[DOCUMENT PASSAGE]
— BEGIN —

8.5.          Accounts.  The Borrower will maintain its principal
depository and operating accounts with the Bank.

 

8.6.          Conduct of Business.  The Borrower will conduct, in the ordinary
course, the business in which it is presently engaged.  The Borrower will not, without the prior
written consent of the Bank, directly or indirectly (itself or through any
Subsidiary) enter into any other lines of business, businesses or ventures
which are not reasonably related to the business in which the Borrower is
presently engaged.

 

8.7.          Reporting Requirements.  The Borrower will furnish to the Bank:

 

(a)           Within 90 days after the end
of each fiscal year of the Borrower, a copy of the annual audit report for such
fiscal year for the Borrower, including therein consolidated balance sheets of
the Borrower and Subsidiaries as at the end of such fiscal year and related
consolidated statements of income, stockholders’ equity and cash flow for the
fiscal year then ended.  The annual
consolidated financial statements shall be certified by independent public
accountants selected by the Borrower and reasonably acceptable to the Bank
(which acceptable accountants shall include PricewaterhouseCoopers) such
certification to be in such form as is generally recognized as “unqualified”.  The Borrower will also deliver to the Bank,
within 90 days following the end of each fiscal year, an annual budget for the
following year (including balance sheet and income statement projections) for
the Borrower, prepared by the Borrower’s management and approved by the
Borrower’s Board of Directors, such budget to be in such detail as is
reasonably satisfactory to the Bank.

 

(b)           Within 45 days after the end
of each fiscal quarter of the Borrower, consolidated balance sheets of the
Borrower and Subsidiaries and related consolidated statements of income and
cash flow, unaudited but prepared in accordance with generally accepted
accounting principles consistently applied fairly presenting the financial
condition of the Borrower and Subsidiaries as at the dates thereof and for the
periods covered thereby (except that such quarterly statements need not contain
notes to the financial statements) and certified as complete by the chief
financial officer of the Borrower, such balance sheets to be as at the end of
such fiscal quarter and such statements of income and cash flow to be for such
fiscal quarter and for the fiscal year to date, in each case together with a
comparison to the results for the corresponding fiscal period of the
immediately prior fiscal year.

— END —

[PROBLEMS TO SOLVE]
[A] In the loan covenant passage, explain in one to three sentences why PricewaterhouseCoopers would meet the Bank's acceptability condition for the accountants certifying the annual consolidated financial statements.
[B] Proceed with the loan covenant passage from the point at which it stops, keeping its style and numbering.
The material is not required for any of these tasks.

[SUPPLIED MATERIAL]
— BEGIN —

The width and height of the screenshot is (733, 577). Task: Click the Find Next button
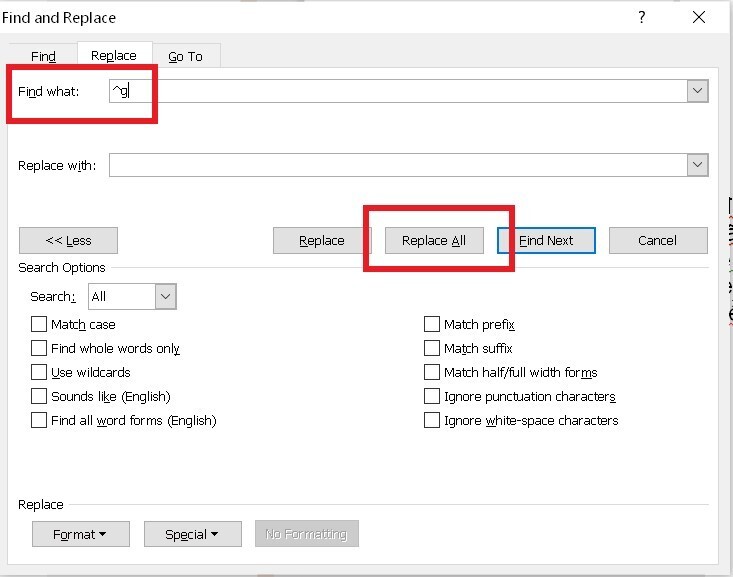click(x=546, y=240)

— END —

[SOLVED PROBLEMS]
[A] The passage requires the certifying independent public accountants to be reasonably acceptable to the Bank. It then states in parentheses that the acceptable accountants include PricewaterhouseCoopers, so that firm meets the condition.

[B]
(c)           At the time of delivery of
each annual or quarterly report or financial statement of the Borrower, a
certificate executed by the chief financial officer of the Borrower stating
that he or she has reviewed this Agreement and the other Loan Documents and has
no knowledge of any Event of Default or, if he or she has such knowledge,
specifying each such Event of Default and the nature thereof.  Each such certificate given as at the end of
any fiscal quarter of the Borrower will set forth the calculations necessary to
evidence compliance with §§8.8-8.9.

 

17

 

(d)           As soon as possible and in
any event within five days after the Borrower has actual knowledge of the
occurrence of any Default or Event of Default, the statement of the Borrower
setting forth details of each such Default or Event of Default and the action
which the Borrower proposes to take with respect thereto.

 

(e)           Promptly after receipt, a
copy of all audits or reports submitted to any Company by independent public
accountants in connection with any annual special or interim audit of the books
and records of such Company prepared by such accountants and any “management
letter” prepared by such accountants.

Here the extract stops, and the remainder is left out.